*WHAT NEEDS TO BE DONE:*
In these records, how many lines contain "This"? Please reply with the number only.

::: RECORDS SUPPLIED :::

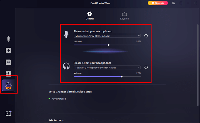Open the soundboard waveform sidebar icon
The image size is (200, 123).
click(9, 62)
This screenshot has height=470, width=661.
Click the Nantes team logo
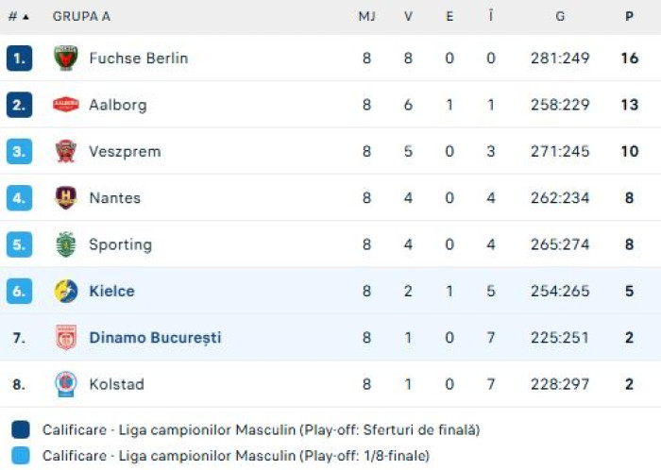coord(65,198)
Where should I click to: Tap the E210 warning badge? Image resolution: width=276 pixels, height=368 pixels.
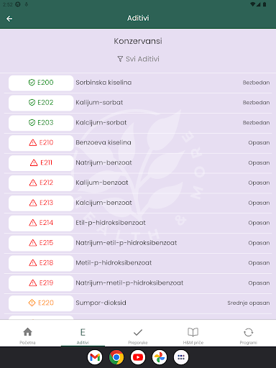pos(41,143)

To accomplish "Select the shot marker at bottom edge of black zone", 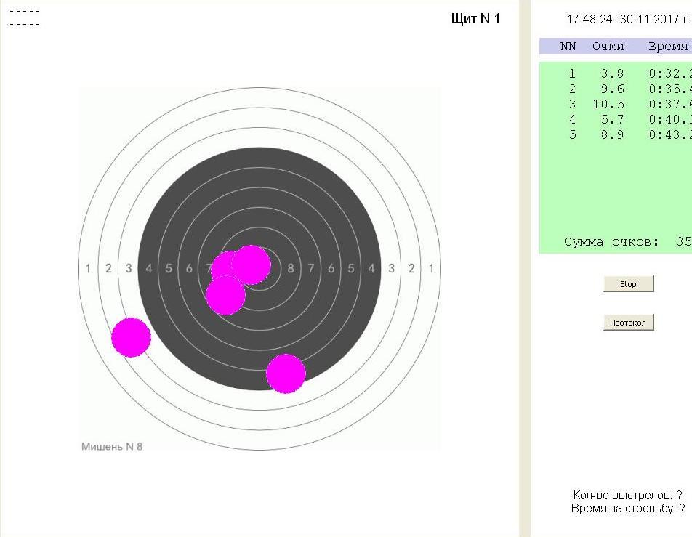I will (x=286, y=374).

:::
::: RECORDS SUPPLIED :::

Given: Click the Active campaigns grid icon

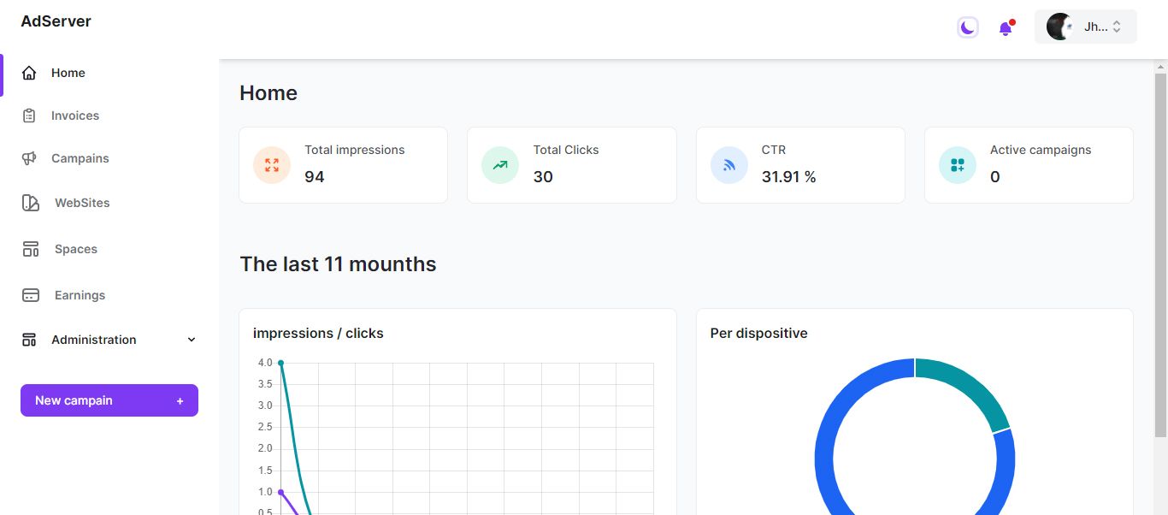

:::
::: RECORDS SUPPLIED :::

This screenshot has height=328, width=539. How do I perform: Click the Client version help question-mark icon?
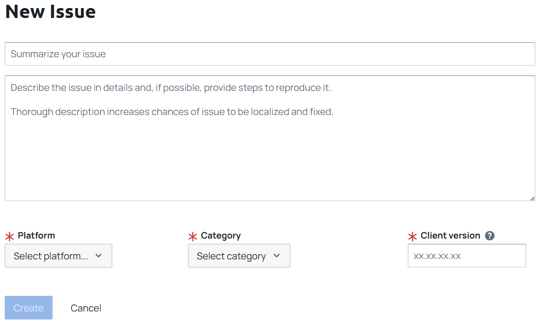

:::

*ANSWER BELOW:*
2